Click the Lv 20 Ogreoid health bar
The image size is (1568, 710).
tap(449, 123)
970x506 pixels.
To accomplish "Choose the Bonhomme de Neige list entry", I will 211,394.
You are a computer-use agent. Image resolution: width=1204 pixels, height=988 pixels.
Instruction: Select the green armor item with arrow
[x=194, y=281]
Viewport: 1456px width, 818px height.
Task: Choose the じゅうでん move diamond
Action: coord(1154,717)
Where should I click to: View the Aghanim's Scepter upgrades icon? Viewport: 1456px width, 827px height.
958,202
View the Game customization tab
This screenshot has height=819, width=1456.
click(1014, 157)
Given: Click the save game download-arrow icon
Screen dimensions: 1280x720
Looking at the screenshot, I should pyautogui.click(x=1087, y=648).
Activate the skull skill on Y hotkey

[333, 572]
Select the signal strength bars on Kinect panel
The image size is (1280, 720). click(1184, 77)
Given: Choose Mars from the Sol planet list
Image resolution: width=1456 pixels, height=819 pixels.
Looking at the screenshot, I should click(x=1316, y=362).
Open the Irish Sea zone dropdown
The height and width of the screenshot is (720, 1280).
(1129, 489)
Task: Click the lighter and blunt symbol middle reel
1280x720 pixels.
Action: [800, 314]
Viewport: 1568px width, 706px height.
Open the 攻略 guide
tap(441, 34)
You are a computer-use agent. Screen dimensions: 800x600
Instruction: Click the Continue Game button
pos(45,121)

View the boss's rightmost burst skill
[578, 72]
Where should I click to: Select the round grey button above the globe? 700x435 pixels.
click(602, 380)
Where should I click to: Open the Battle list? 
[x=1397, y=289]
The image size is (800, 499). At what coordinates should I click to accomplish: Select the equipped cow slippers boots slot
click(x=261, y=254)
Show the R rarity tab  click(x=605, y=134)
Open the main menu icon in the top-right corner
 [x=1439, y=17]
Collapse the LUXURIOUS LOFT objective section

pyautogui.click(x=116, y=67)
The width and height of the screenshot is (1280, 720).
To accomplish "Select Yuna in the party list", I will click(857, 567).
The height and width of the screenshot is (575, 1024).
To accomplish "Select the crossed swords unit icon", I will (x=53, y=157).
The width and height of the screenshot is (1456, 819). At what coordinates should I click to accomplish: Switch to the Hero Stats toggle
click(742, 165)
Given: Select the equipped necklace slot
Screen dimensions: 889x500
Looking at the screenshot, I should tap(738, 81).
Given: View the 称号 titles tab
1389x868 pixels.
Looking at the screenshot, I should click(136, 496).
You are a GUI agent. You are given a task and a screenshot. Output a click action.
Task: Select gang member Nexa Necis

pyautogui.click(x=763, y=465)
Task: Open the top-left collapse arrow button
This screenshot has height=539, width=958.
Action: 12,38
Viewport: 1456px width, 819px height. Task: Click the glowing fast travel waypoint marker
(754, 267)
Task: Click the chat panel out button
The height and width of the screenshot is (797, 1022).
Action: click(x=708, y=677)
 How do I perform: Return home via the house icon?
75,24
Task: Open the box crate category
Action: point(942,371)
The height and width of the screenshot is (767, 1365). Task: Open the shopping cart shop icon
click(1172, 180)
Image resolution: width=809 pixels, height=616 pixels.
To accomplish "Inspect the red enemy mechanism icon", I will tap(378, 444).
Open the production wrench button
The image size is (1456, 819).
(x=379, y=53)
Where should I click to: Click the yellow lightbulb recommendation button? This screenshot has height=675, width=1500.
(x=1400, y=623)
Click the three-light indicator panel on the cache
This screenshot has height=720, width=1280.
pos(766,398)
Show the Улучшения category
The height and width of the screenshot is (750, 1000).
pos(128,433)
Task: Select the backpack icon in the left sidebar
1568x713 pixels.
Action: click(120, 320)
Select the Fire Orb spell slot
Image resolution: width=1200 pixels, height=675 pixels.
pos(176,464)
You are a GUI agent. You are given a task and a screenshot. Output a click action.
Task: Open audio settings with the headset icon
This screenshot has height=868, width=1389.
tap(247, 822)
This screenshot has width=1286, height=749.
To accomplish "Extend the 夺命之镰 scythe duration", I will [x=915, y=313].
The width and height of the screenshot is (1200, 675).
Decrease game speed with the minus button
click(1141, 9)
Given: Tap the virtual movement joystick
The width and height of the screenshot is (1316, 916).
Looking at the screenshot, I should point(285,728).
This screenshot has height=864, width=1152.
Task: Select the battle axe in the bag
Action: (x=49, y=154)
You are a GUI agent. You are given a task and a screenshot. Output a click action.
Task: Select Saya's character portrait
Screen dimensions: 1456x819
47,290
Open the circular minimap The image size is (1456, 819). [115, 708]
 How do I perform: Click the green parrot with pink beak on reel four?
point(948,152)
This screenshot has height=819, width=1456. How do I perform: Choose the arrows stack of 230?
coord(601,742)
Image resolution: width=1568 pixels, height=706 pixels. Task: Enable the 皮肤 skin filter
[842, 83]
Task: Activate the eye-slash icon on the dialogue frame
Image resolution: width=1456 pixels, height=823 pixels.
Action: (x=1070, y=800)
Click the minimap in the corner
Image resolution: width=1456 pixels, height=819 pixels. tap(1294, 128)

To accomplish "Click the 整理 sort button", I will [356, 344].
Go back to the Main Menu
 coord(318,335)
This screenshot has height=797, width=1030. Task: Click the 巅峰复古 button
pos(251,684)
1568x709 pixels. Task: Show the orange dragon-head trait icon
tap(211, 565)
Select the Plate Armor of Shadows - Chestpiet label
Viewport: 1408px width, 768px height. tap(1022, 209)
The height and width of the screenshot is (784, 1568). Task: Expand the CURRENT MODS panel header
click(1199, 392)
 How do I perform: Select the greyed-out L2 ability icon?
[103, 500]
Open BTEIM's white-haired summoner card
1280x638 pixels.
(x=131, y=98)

---+---

* Problem *
Rewrite the rows starting at the line that contains "Open the main" and ending at the line that contains "Looking at the screenshot, I should click(136, 496).", switching "equipped" to "worn" and changing nothing else.

* Answer in full *
Open the main menu icon in the top-right corner
 [x=1439, y=17]
Collapse the LUXURIOUS LOFT objective section

pyautogui.click(x=116, y=67)
The width and height of the screenshot is (1280, 720).
To accomplish "Select Yuna in the party list", I will click(857, 567).
The height and width of the screenshot is (575, 1024).
To accomplish "Select the crossed swords unit icon", I will (x=53, y=157).
The width and height of the screenshot is (1456, 819). At what coordinates should I click to accomplish: Switch to the Hero Stats toggle
click(742, 165)
Given: Select the worn necklace slot
Screen dimensions: 889x500
Looking at the screenshot, I should tap(738, 81).
Given: View the 称号 titles tab
1389x868 pixels.
Looking at the screenshot, I should click(136, 496).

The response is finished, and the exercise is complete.